DOCUMENT PASSAGE →

——

My Name is Derek Fulton, I’m a research assistant (and apprentice goat herd) and I live and work in Tasmaina. I’m a self-taught 3D generalist (animator) and for the last eight years, since returning to the work force after raising three children and supporting my wife in her career, I have been making animations and graphics to help scienctists communicate their science.
This isn’t the usual project you might expect to see here. I’m not a scientist. I have no research, or question, relevant to a problem to answer. But after spending all night with a collaegue constructing an image sequence of heat maps of sea surface temperatures of the oceans surrounding Australia, to go into an animation for a news clip, I thought there had to be a better way. I was right. Next morning it was explained to me that an R script could have automated this task, it would have been completed much, much, faster.
So what I have here in this script is my journey. A process that begins with being handed data, looking at it and muttering ‘what dark sorcery is this?’ Then finding out (a little bit).
Move along. Nothing to see here. Are you one of those people who read the end of the story first? Follow along to see what happens next (or scroll to the bottom of the page if you must).

——

DATA SEGMENT →
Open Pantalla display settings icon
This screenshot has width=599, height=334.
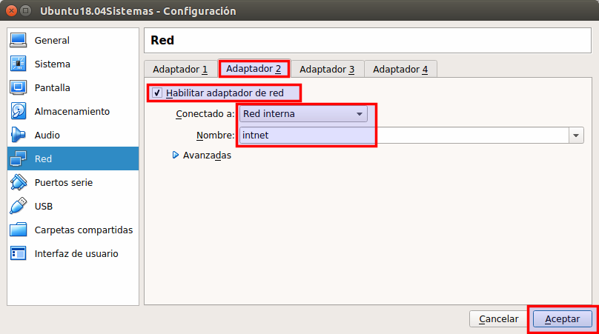[x=19, y=87]
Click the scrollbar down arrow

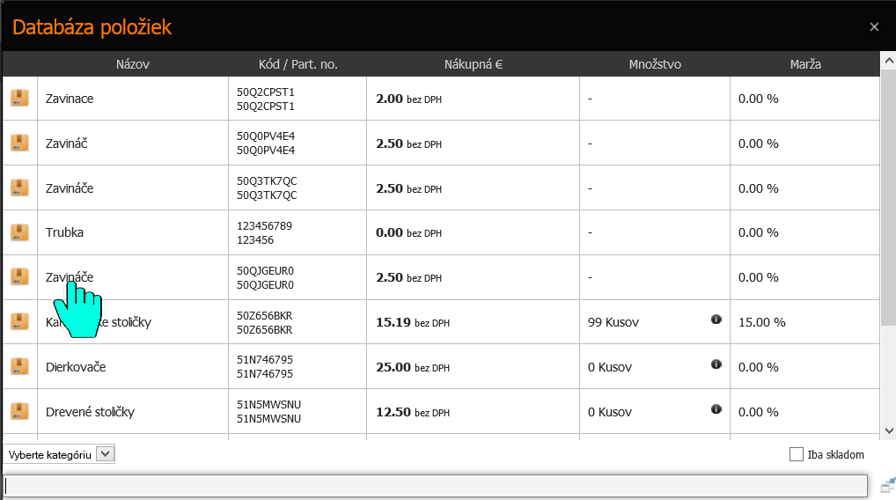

——

REQUESTS →
A – From the introduction above the lines, set down the passage from "This isn’t the" up to and including "much, much, faster.".
B – In the introduction, what did the writer spend all night building with a colleague?

EXERCISE RESULTS →
A –
This isn’t the usual project you might expect to see here. I’m not a scientist. I have no research, or question, relevant to a problem to answer. But after spending all night with a collaegue constructing an image sequence of heat maps of sea surface temperatures of the oceans surrounding Australia, to go into an animation for a news clip, I thought there had to be a better way. I was right. Next morning it was explained to me that an R script could have automated this task, it would have been completed much, much, faster.

B – An image sequence of heat maps of sea surface temperatures of the oceans surrounding Australia, for an animation in a news clip.